[Dataset entries]
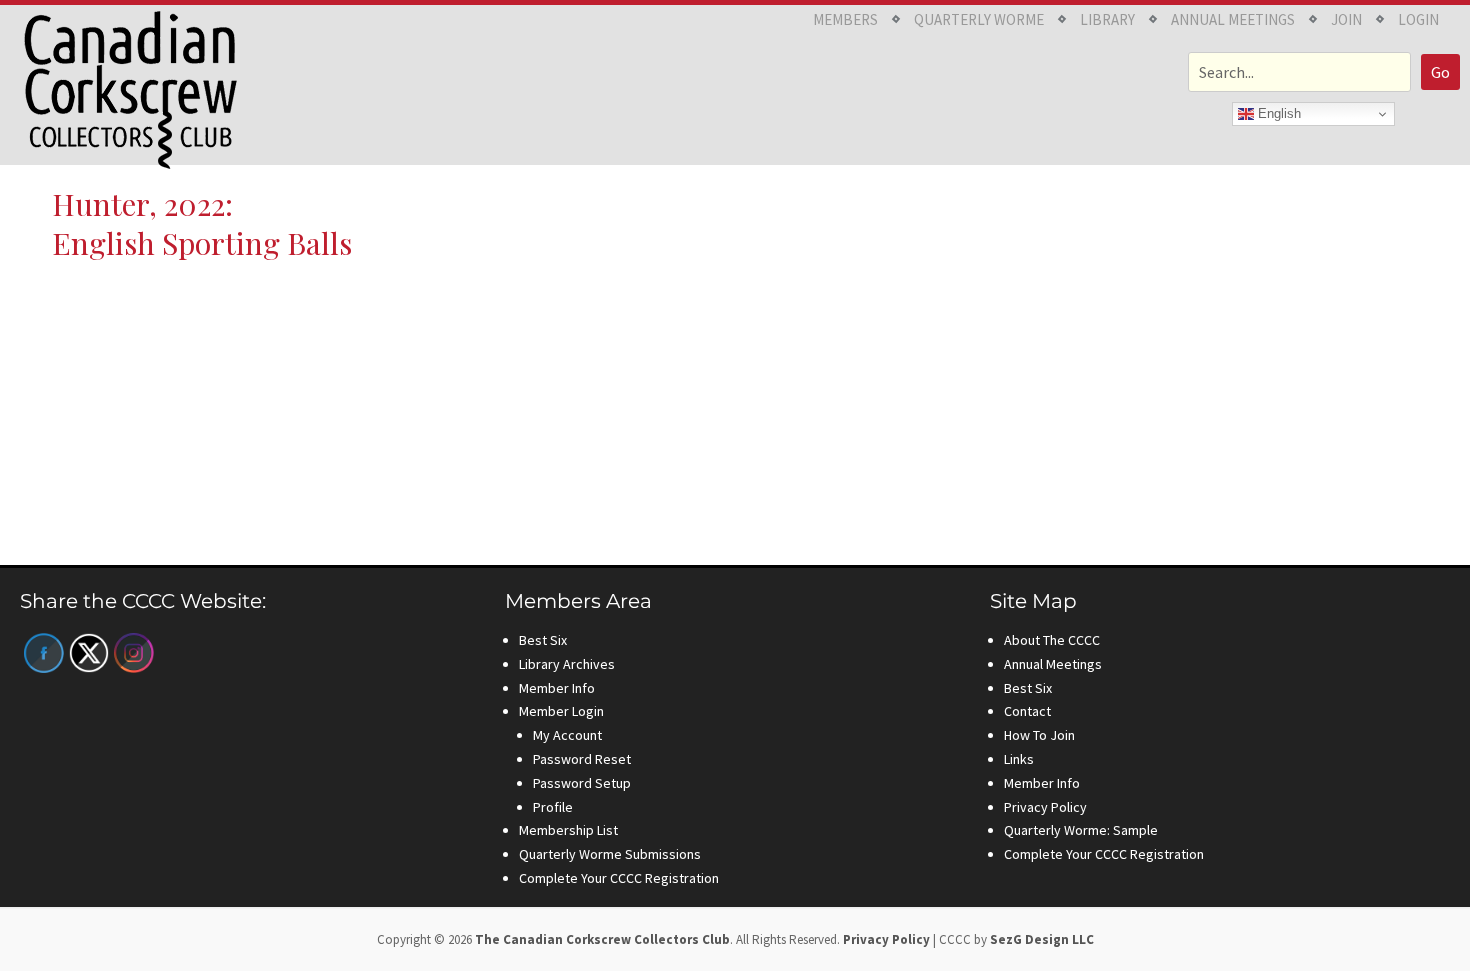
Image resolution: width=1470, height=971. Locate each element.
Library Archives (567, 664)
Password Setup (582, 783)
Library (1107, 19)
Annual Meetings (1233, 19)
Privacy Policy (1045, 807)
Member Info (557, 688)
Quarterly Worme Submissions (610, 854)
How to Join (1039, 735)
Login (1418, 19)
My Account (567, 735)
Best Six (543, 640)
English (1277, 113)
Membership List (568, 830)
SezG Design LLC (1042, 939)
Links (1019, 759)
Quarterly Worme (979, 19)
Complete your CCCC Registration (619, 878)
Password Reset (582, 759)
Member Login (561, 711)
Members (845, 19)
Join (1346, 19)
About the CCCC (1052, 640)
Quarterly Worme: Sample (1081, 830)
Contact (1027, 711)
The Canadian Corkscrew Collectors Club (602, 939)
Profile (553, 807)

What is being asked:
Your reply should consist only of the lines from the one containing "Membership List (568, 830)" through the last line of the records, each reproduced exactly.

Response:
Membership List (568, 830)
SezG Design LLC (1042, 939)
Links (1019, 759)
Quarterly Worme (979, 19)
Complete your CCCC Registration (619, 878)
Password Reset (582, 759)
Member Login (561, 711)
Members (845, 19)
Join (1346, 19)
About the CCCC (1052, 640)
Quarterly Worme: Sample (1081, 830)
Contact (1027, 711)
The Canadian Corkscrew Collectors Club (602, 939)
Profile (553, 807)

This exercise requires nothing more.